We are standing upon a continent literally being cooked by climate change. Across Africa the impact of climate change is not defined by future climate modeling scenarios or imagined through the lens of Hollywood special effects flooding Manhattan. Here climate change is simplified: it means water shortage, famine, increasing and expanding ranges of some of our world's deadliest diseases, disappearing shorelines and forests, and the list goes on - all in a continent already ravaged by centuries of colonization, war, poverty and the greed of western nations.

Yet, as this happens the message from the leaders of the Western world is: "Wait, help is coming... eventually."

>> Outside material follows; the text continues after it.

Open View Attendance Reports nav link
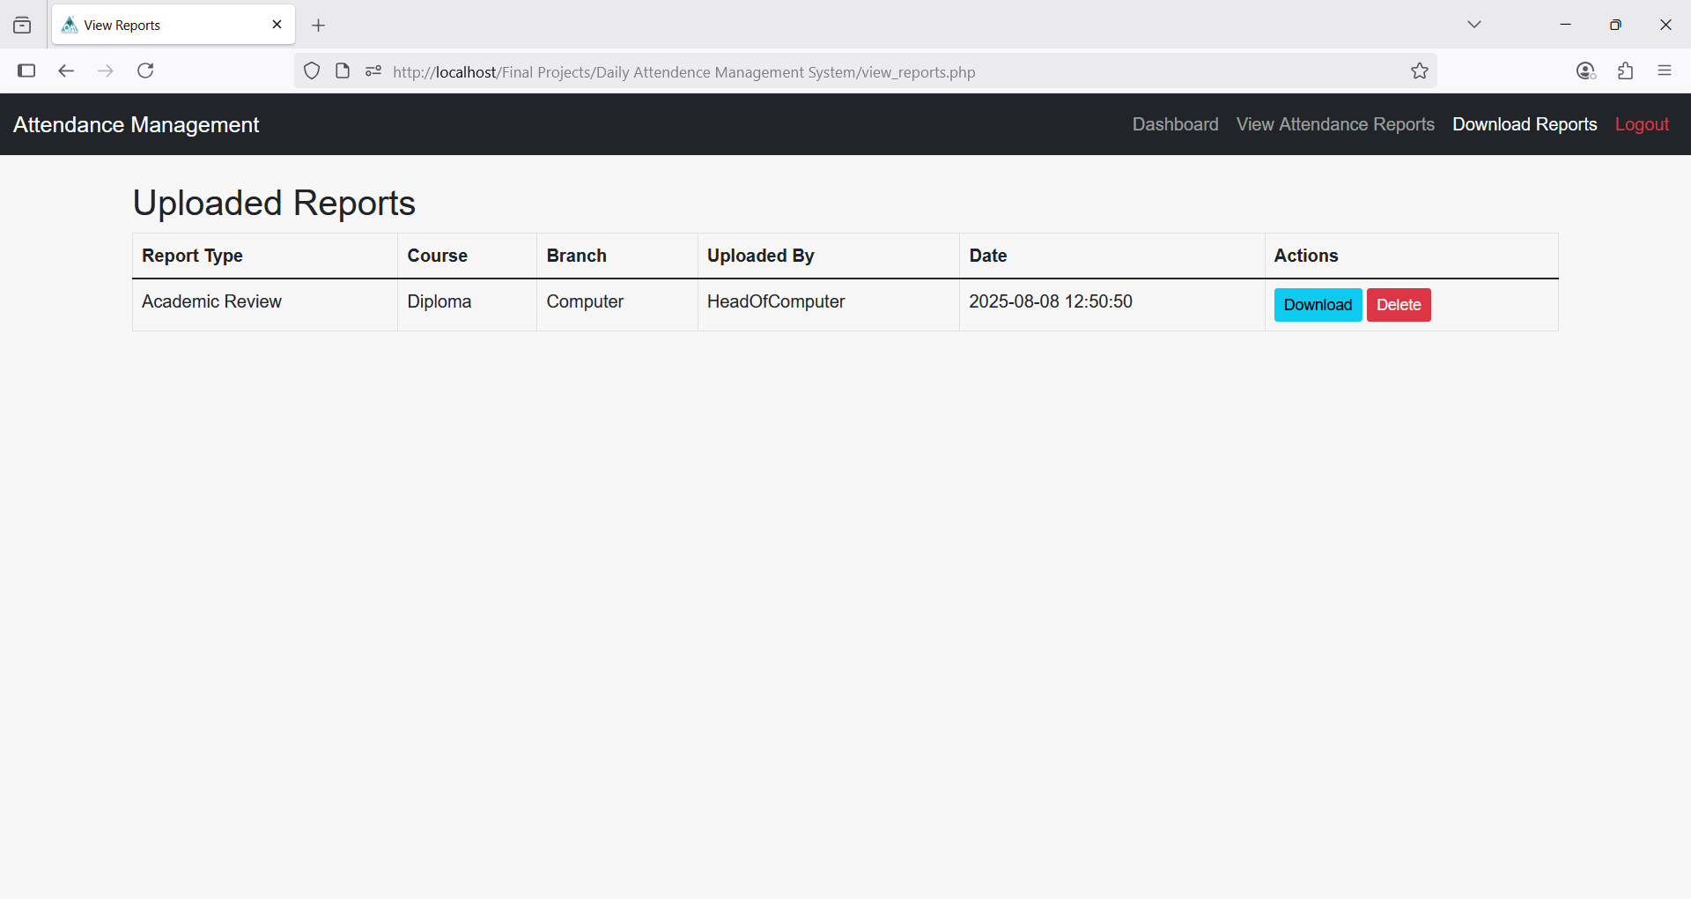1691x899 pixels. tap(1335, 124)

It is not simply a piece of paper or a commitment at stake here in Durban. As COP17 draws nearer to a close we face a very real fight to save hope.

This is not the false, corporate banner of hope that Coca-Cola sponsored across the Copenhagen talks in 2009. Rather, this is the fire in the bellies of all those people form across the globe here in Durban to build a just and sustainable future. Those countries and interests pushing for a delay in progress until 2020 under the banner of political realism are asking the unreasonable of the rest of the world. They are asking those already suffering to give up hope.

During the civil rights movement, young organizers across the southern United States often referred to the fight to desegregate the South as battle for the soul of America. Here in Durban, the fight for climate justice is the fight for the hope and imagination of our entire generation. The stand being taken by our nations is not simply a death sentence for thousands around the globe, but a clear declaration that they are not negotiating on behalf of the interests of our generation.

Yesterday, six young people from Canada stood up in defense of hope. Today they were joined by a young woman from the United States. All of them were thrown out of the United Nations climate talks, not because they did not believe in the process, but because they believe so fiercely in the necessity of its success.

Youth have joined in the United Nations process in good faith since Severn Suzuki's impassioned plea to the globe at Rio in 1992. We have placed our future in the hands of politicians, business, and a global process that has promised results, only to deliver half measures and false victories. And yet we continue to return, not because we are gluttons for punishment, but because we know that without global action our future hangs in the balance.

Despite our leaders, we will keep hope alive. For our future and for our sisters and brothers around the globe who are watching their world burn, 2020 is too late.

We will not be silent. We are your guilty conscience.